◆ **Exercise requirements**:
Skip every picture, and output exactly the lines starting at the one with "Task: Click the" and running through the last line of the material below.
********************
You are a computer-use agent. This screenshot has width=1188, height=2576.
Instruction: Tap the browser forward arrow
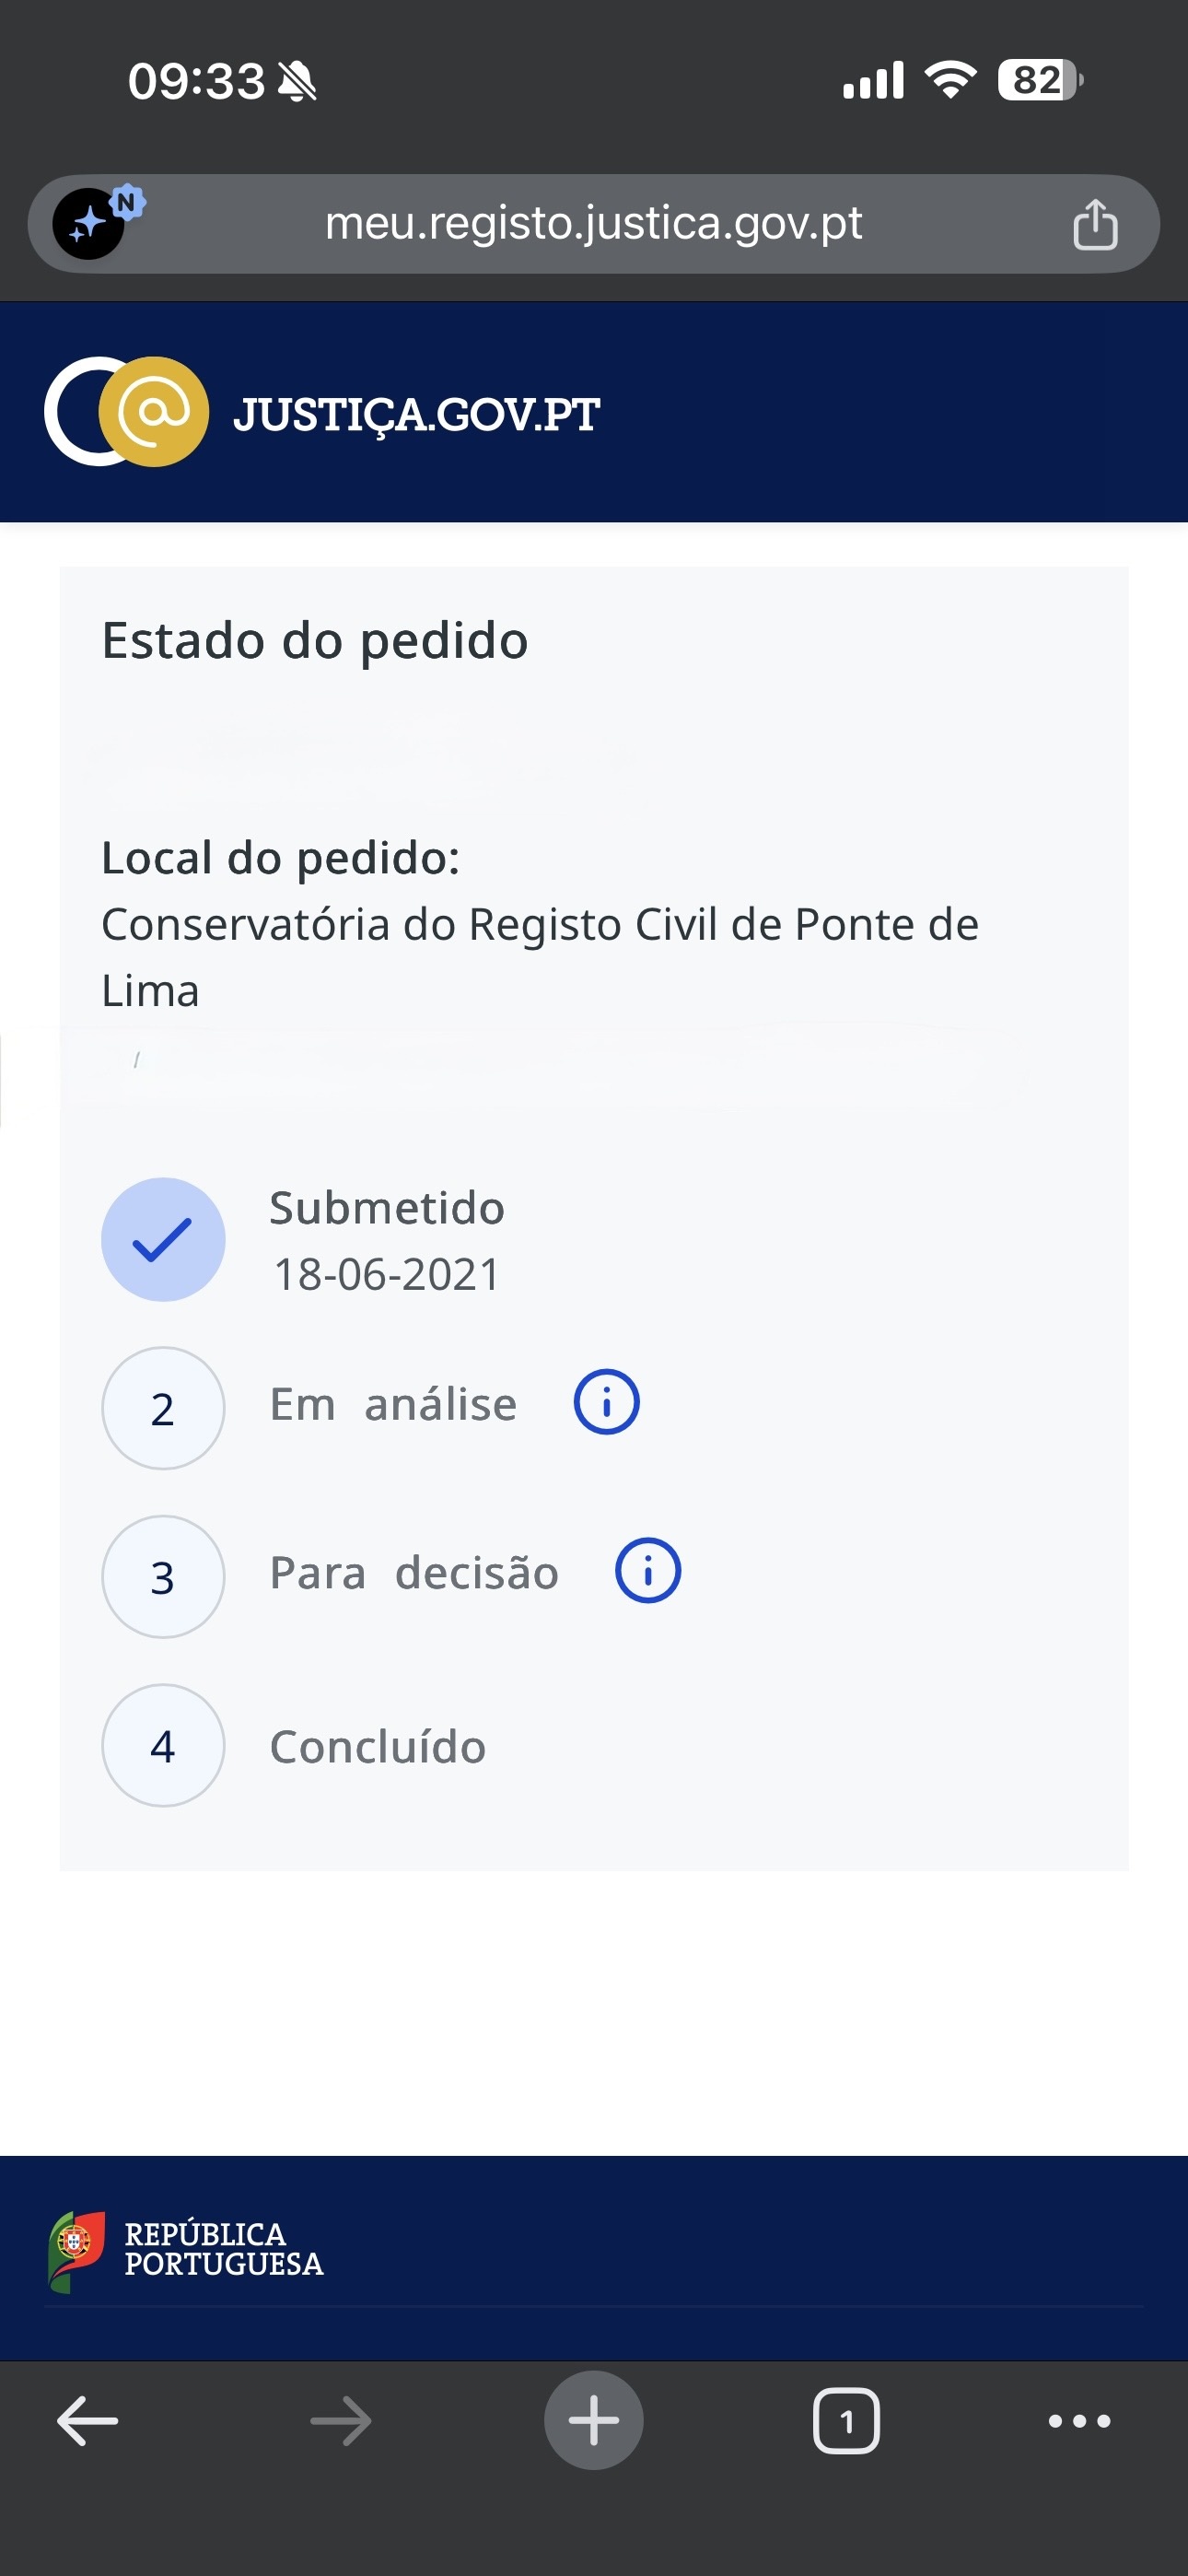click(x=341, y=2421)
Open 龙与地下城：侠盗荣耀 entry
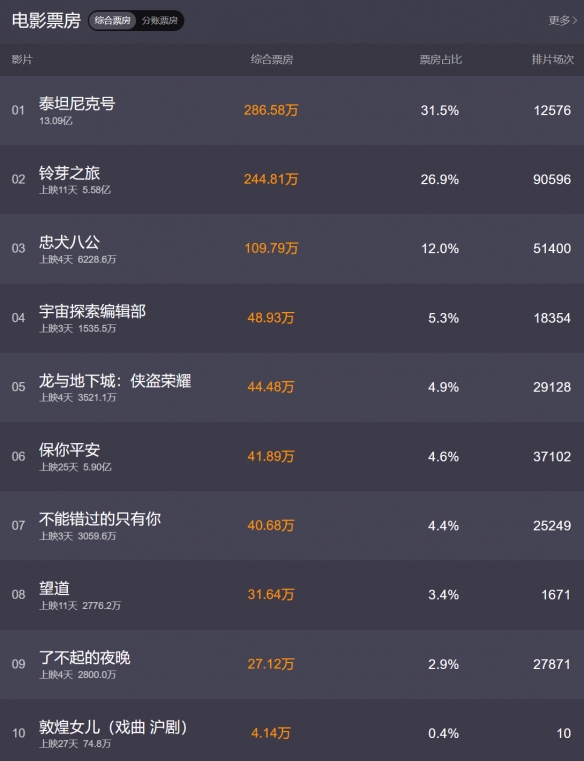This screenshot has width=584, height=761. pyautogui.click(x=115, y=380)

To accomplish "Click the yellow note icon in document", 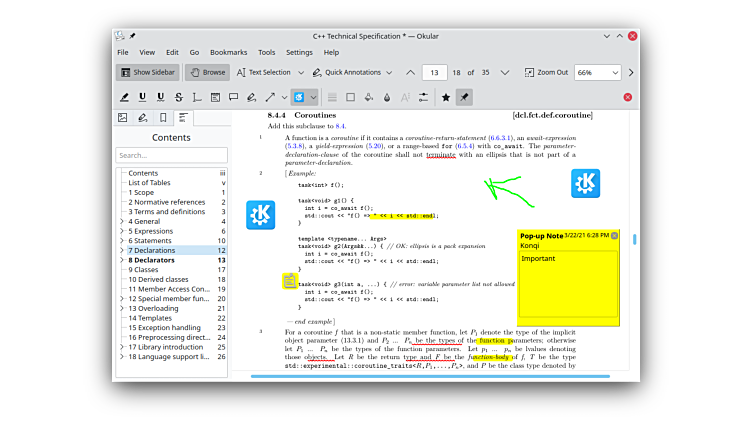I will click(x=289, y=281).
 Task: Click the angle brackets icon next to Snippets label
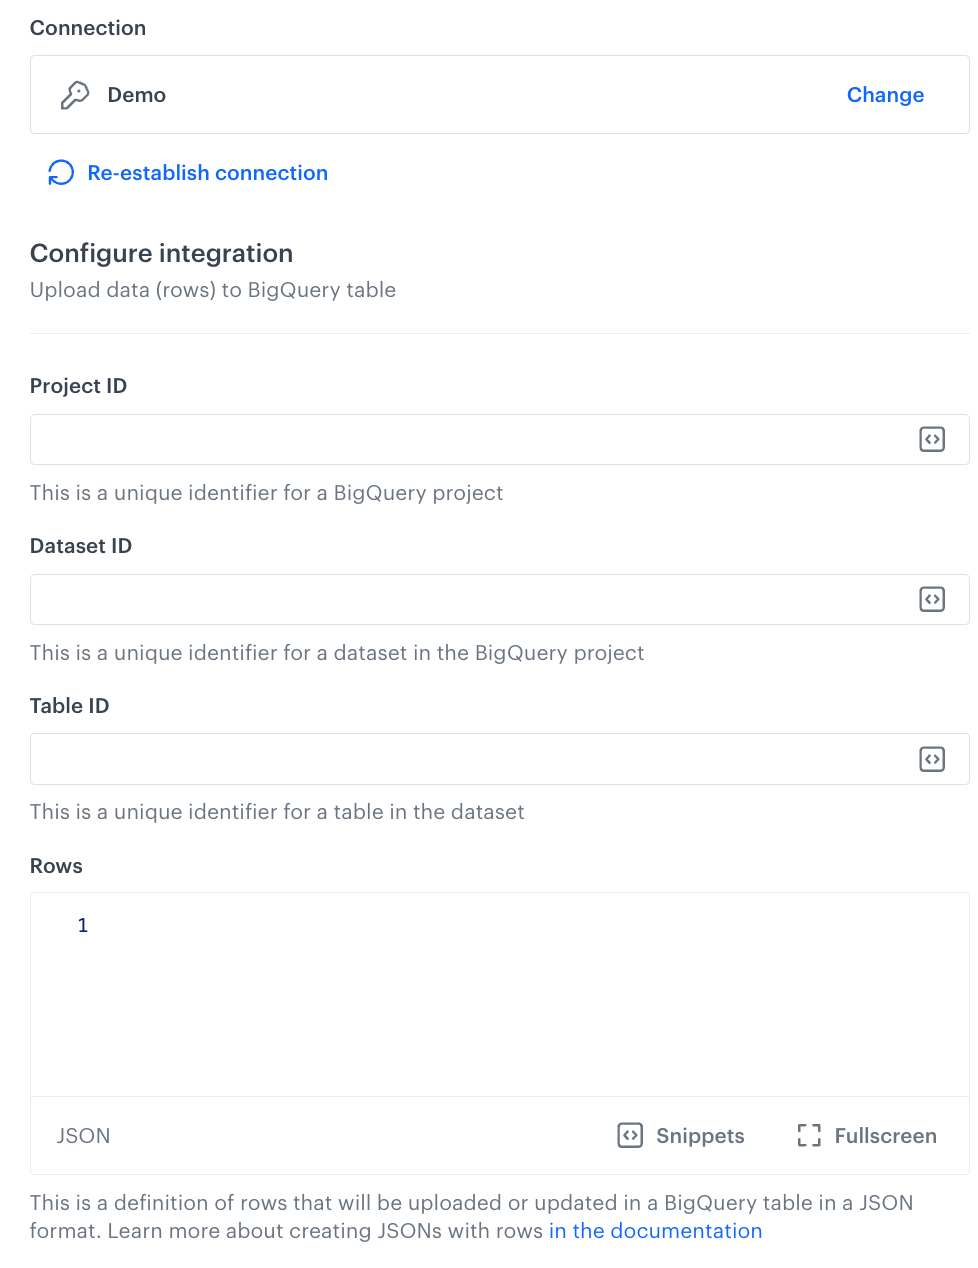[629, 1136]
********************
◆ **Result for this exercise**:
 Task: Click the angle brackets icon next to Snippets label
[629, 1136]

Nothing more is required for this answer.